Microsoft CEO Satya Nadella is set to defend the company’s proposed $69 billion takeover of video game maker Activision Blizzard.
The company is facing resistance from federal regulators attempting to block the deal.
Nadella and Activision Blizzard CEO Bobby Kotick are both scheduled to testify before U.S. District Judge Jacqueline Scott Corley in San Francisco.
Microsoft struck the deal 17 months ago in hopes of expanding its video game presence beyond Xbox.
It is trying to close its proposed acquisition by July 18th.
If it fails to do so, it risks having to pay $3 billion in breakup fees to Activision Blizzard or has to renegotiate new terms.
The issue has to do with concerns over Microsoft gaining a monopoly through the merger.
Concerns have also been raised that popular gaming titles would be kept exclusive to one gaming platform.
Nadella has defended that his goal is to get Activision games on as many platforms as possible.
He assured the court that Microsoft has no interest in shutting out PlayStation by making popular Activision games exclusive to its own Xbox system.
Accusing rival Sony
Microsoft also tried to accuse Sony of trying to sabotage the deal to preserve its giant lead in the console market.

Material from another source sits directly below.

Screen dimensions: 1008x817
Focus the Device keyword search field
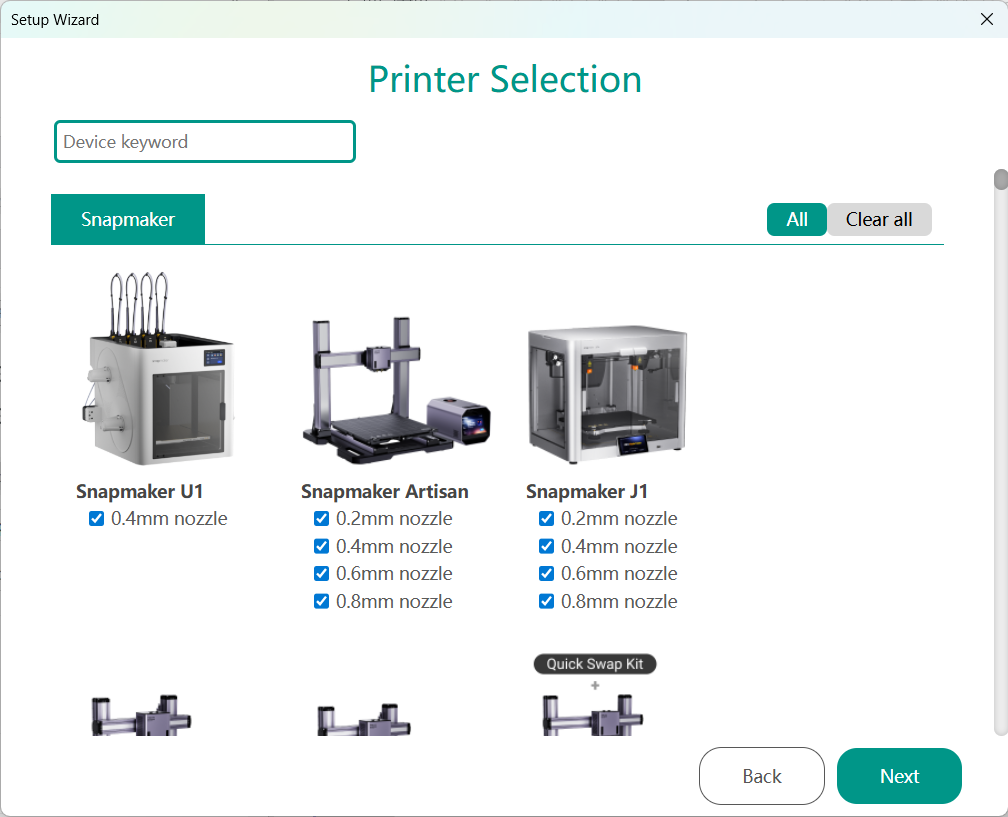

Nadella said PlayStation maker Sony has defined the video game market as one focused on making premium games exclusive.
No incentive to keep exclusive
Activision CEO Bobby Kotick also testified, asserting that there’s no business incentive to deprive rivals like Sony of the popular Activision game Call of Duty, because such a move would alienate the fanbase.
Removing the game from PlayStation ”would cause serious reputational damage,” Kotick said.
He added that making a subpar version for PlayStation would bring “vitriol from gamers” and is not something Activision developers would do.
Meanwhile, Sony gaming executive Jim Ryan said he initially expressed little concern about the acquisition after private conversations with Kotick and Xbox chief Phil Spencer.
However he later changed his stance, believing that Microsoft would leverage Call of Duty’s popularity to disadvantage PlayStation, whose players might get a more “degraded experience.”
“The harm to (Sony) arises from gamers deserting our platform and going to Xbox,” said Ryan.
Commitment to Switch
Microsoft highlighted commitments it has already made to make the franchise available on Nintendo’s Switch console and a Nvidia gaming subscription service.
Microsoft pledged to provide the game to Switch for 10 years.
This should serve as evidence that the Activision deal would actually benefit consumers.